Questa l’analisi di Napolitano rispetto alle critiche sul testo proposto: “Qualunque testo avessero potuto proporre studiosi rappresentativi della cultura costituzionale italiana, magari anche superando contrasti di opinione non lievi tra di loro, sarebbe dovuto passare al vaglio del Parlamento. E per ottenere una maggioranza in ambedue le Camere, era inevitabile un confronto che – in quella sede eminentemente politica – passasse non solo attraverso dissensi ma anche attraverso compromessi. E i compromessi facilmente incidono sulle formulazioni articolo per articolo e anche su punti nodali. Altrettanto facile diventa poi, fuori dal Parlamento, sviluppare critiche ed esprimere insoddisfazioni per quel che appare non ben chiaro, non ben scritto, non esente da imperfezioni ed equivoci”.
Per l’ex Capo dello Stato, “la personalizzazione e politicizzazione del confronto ad opera dell’ allora presidente del Consiglio si è subito trovata di fronte ad una personalizzazione alla rovescia da parte delle più variegate opposizioni. Che a un obbiettivo di vittoria politica per Renzi e per il governo, opponeva l’ obbiettivo di una traumatica sconfitta del presidente del Consiglio”. In sostanza, “nell’ attacco concentrico che egli ha subìto dalle opposizioni per il suo modo di governare o per gli indirizzi sostenuti in vari campi da Palazzo Chigi, è risultata evidente la perdita di qualsiasi criterio di analisi obbiettiva e di qualsiasi senso della misura e della responsabilità”. Altro errore “è stato quello di considerare la legge elettorale da approvare, e poi approvata con la sigla dell’ Italicum, come strumentale rispetto ai cambiamenti voluti con la riforma costituzionale”.
“Mi sono tenuto fuori dallo scontro politico e dai confronti faccia a faccia tra il Sì e il No.

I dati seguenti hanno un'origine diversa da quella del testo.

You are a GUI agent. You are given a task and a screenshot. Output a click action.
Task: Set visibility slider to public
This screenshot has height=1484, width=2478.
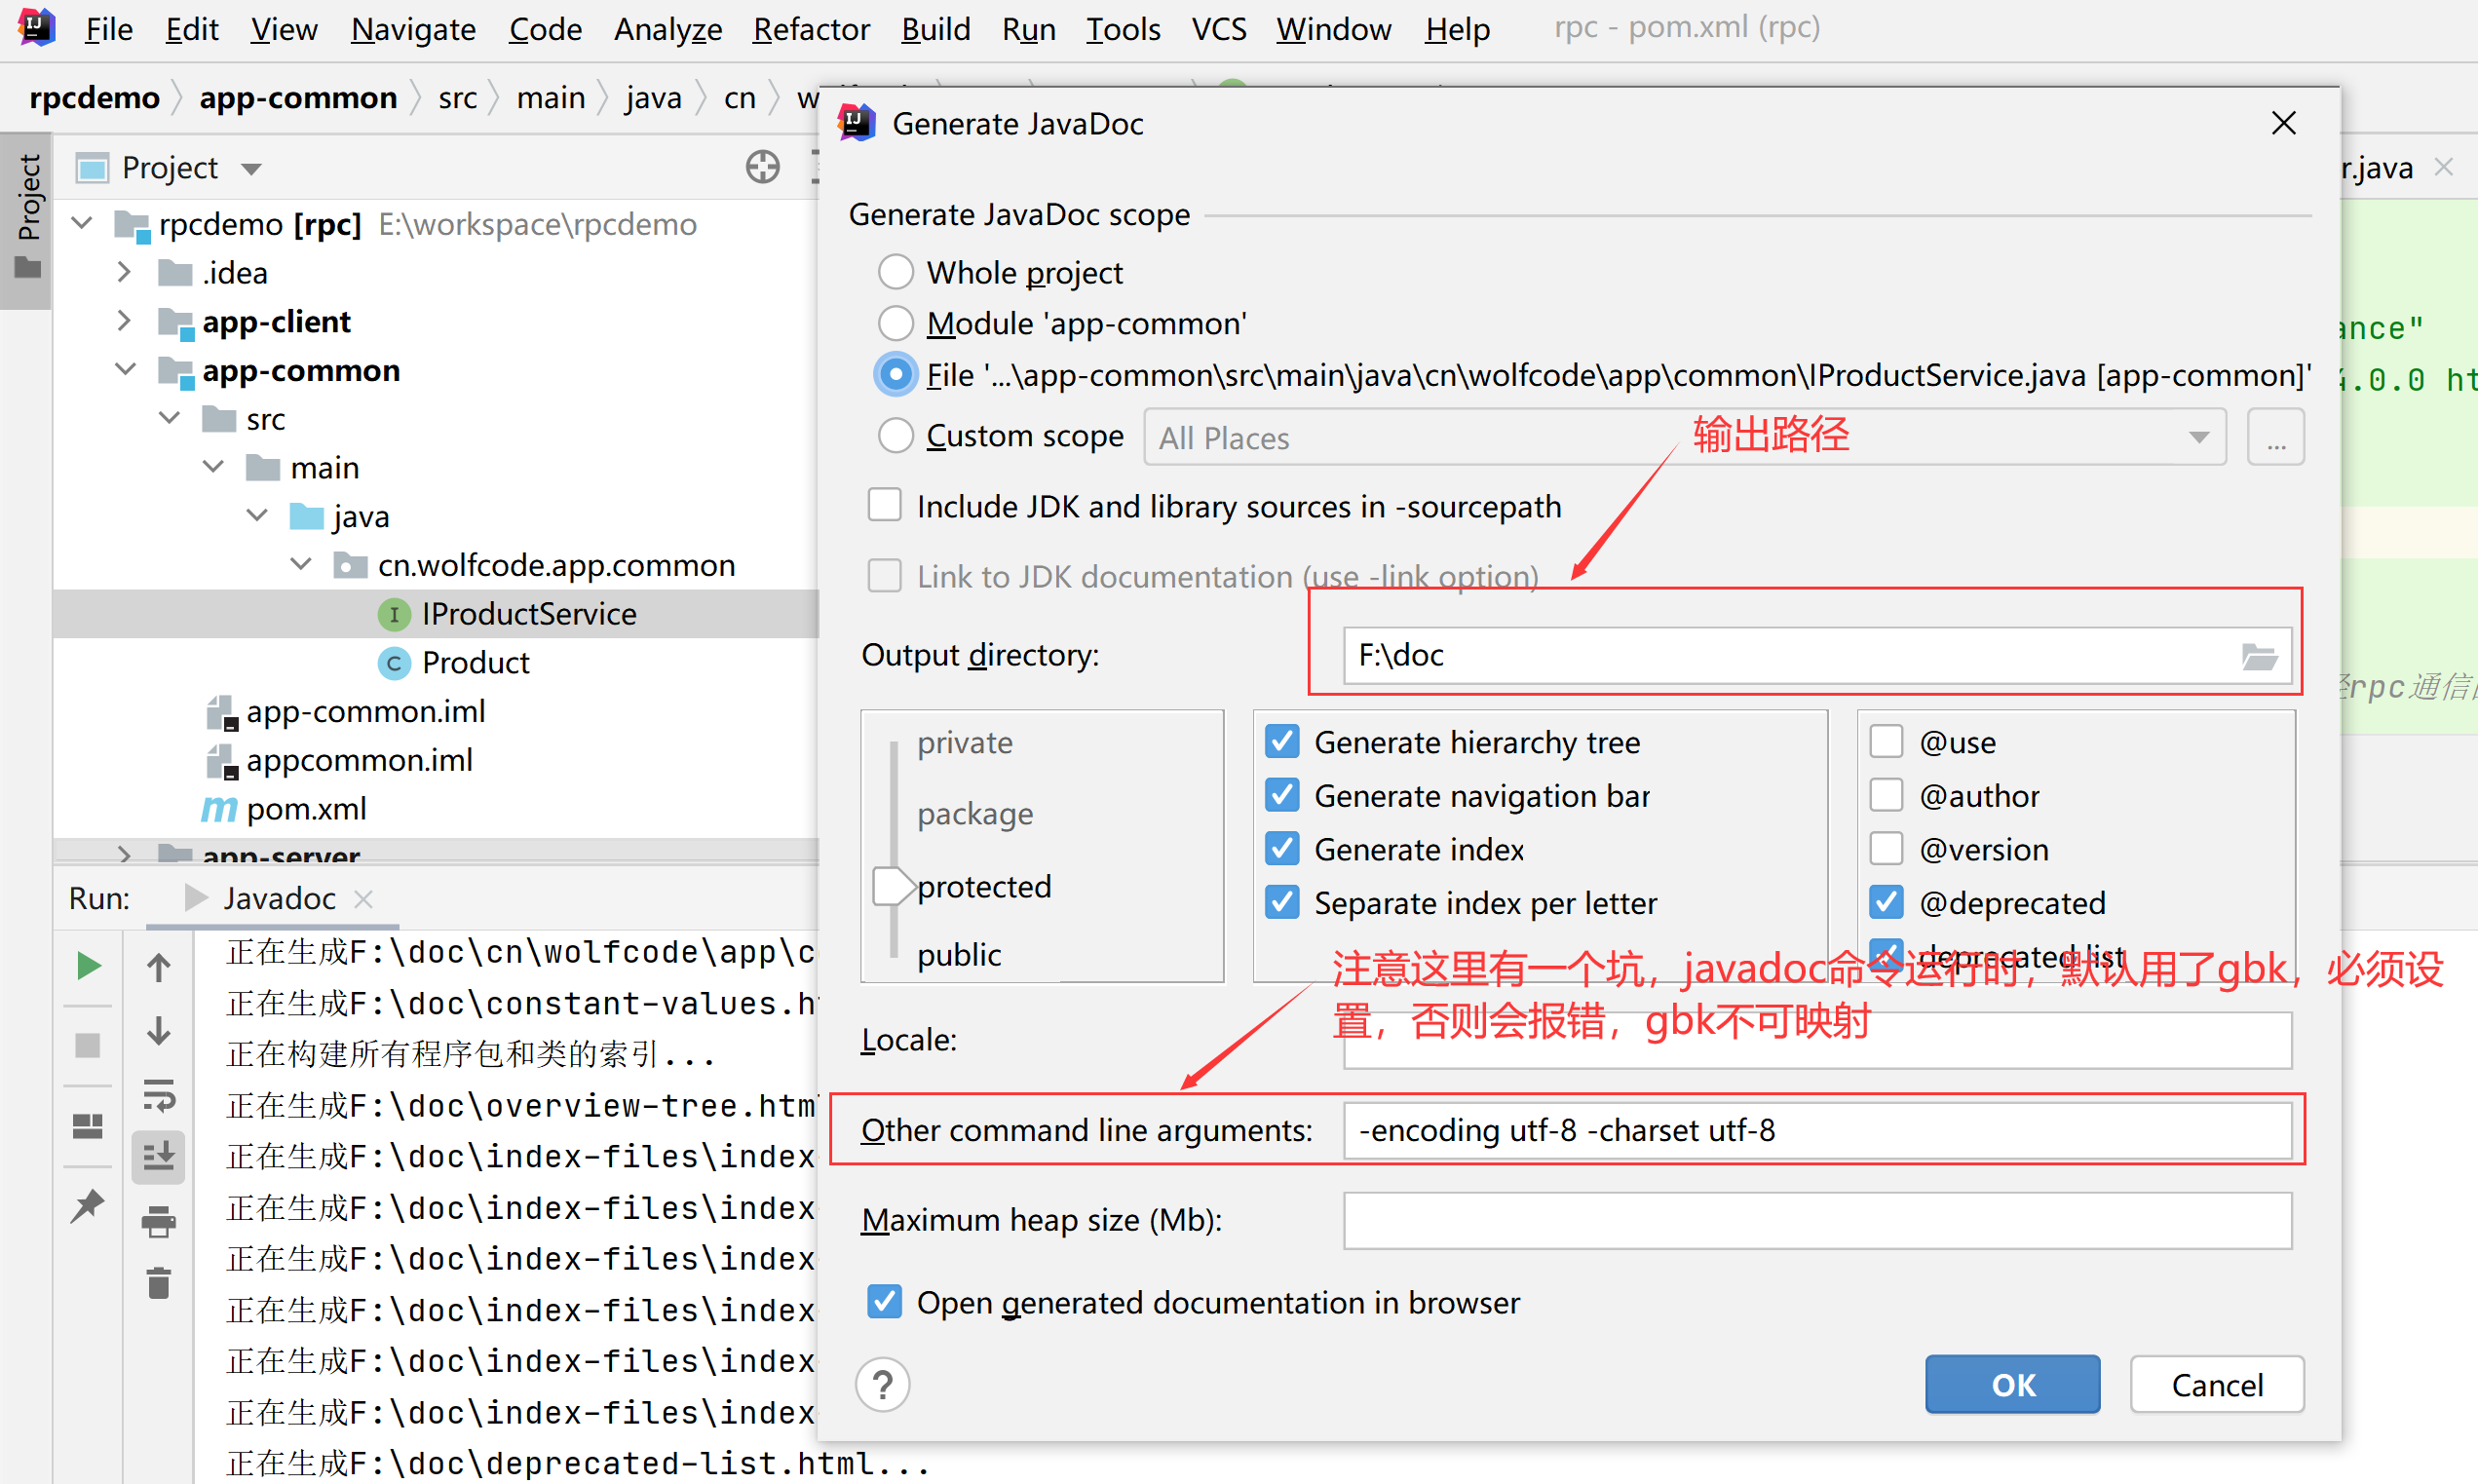click(x=958, y=955)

Mi sono impegnato soprattutto sulla scelta di fondo, a cominciare dalla necessità del superamento del bicameralismo paritario. E me ne sono occupato in continuità e in doverosa coerenza con l’ impegno da me enunciato e sostenuto in tal senso da presidente della Repubblica”, riflette ancora Napolitano, che sembra aver constatato la sconfitta: “Ho sostenuto, da senatore di diritto e a vita, la legge approvata dal Parlamento nell’ aprile 2016 con le sue luci e le sue ombre, per richiamare il giudizio di uno studioso autorevole. L’ ho sostenuta perché, al di là di quelle ombre, la sua approvazione anche in sede referendaria avrebbe permesso alle nostre istituzioni di realizzare grandi passi avanti, liberandoci da storiche debolezze del nostro ordinamento”.
Ora la speranza è nel nuovo governo Gentiloni: “Vedremo a quali iniziative riterrà di cooperare il nuovo governo, oltre il fondamentale impegno a rivedere l’ Italicum e ad armonizzare la legislazione elettorale nel suo complesso. E vedremo anche che fine faranno annunci rassicuranti sulla possibilità, dopo la sconfitta del Sì, di una riforma in tre articoli approvabile in sei mesi”. Infine Napolitano annuncia di voler mettere da parte il proprio impegno politico in prima linea: “Le vicende del governo e della quotidiana dialettica e manovra politica intendo seguirle con sempre maggiore distacco sulla base dell’esperienza compiuta in rapporto al problema della riforma costituzionale. Conto di dedicarmi piuttosto, a testimonianze e a riflessioni di carattere storico e culturale”.